## [WHAT YOU WILL DO]
Each line in the listing below that contains "size" should be returned.

## [DATA EXCERPTS]

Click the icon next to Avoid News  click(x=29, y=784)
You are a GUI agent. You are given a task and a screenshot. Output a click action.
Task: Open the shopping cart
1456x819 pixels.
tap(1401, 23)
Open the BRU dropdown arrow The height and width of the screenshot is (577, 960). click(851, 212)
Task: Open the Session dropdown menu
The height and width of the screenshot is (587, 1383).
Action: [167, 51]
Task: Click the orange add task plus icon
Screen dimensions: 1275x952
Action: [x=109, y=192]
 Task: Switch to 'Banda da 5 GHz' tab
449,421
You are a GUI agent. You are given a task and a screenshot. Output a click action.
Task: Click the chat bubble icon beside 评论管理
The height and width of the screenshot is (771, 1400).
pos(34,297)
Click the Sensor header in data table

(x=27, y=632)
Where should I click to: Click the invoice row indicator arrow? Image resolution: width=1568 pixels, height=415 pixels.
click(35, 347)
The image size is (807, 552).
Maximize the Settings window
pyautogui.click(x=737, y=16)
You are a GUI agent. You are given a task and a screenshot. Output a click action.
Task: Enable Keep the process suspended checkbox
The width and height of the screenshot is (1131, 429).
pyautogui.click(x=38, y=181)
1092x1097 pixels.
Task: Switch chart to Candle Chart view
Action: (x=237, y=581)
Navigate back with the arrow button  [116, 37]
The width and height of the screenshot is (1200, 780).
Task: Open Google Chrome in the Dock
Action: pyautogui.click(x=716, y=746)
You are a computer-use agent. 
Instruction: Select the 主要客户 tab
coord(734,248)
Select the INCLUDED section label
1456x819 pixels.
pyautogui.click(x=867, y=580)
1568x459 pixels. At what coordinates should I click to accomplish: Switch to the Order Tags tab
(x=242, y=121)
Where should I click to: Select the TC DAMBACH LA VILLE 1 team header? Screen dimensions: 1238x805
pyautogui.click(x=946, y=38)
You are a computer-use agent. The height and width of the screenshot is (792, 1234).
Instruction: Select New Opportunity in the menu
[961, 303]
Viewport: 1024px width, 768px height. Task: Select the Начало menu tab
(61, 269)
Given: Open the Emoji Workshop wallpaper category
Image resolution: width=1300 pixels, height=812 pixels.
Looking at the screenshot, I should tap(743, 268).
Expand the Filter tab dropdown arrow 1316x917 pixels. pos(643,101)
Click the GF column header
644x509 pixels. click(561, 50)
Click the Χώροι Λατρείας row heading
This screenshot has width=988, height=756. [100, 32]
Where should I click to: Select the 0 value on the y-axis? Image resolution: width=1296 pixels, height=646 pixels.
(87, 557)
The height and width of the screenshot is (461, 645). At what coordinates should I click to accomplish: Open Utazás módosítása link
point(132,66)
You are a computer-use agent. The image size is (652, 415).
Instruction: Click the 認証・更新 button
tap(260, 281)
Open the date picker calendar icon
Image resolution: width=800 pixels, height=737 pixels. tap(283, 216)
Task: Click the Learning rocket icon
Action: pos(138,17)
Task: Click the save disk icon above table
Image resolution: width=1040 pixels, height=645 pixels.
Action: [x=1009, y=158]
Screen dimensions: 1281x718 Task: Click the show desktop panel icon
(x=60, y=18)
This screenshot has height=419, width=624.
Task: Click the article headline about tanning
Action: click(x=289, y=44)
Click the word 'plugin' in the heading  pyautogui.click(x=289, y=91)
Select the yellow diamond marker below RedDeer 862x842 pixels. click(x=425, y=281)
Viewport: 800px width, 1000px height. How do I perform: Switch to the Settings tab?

## [TASK RESPONSE]
The image size is (807, 552).
You are a computer-use agent. The image size is (652, 415).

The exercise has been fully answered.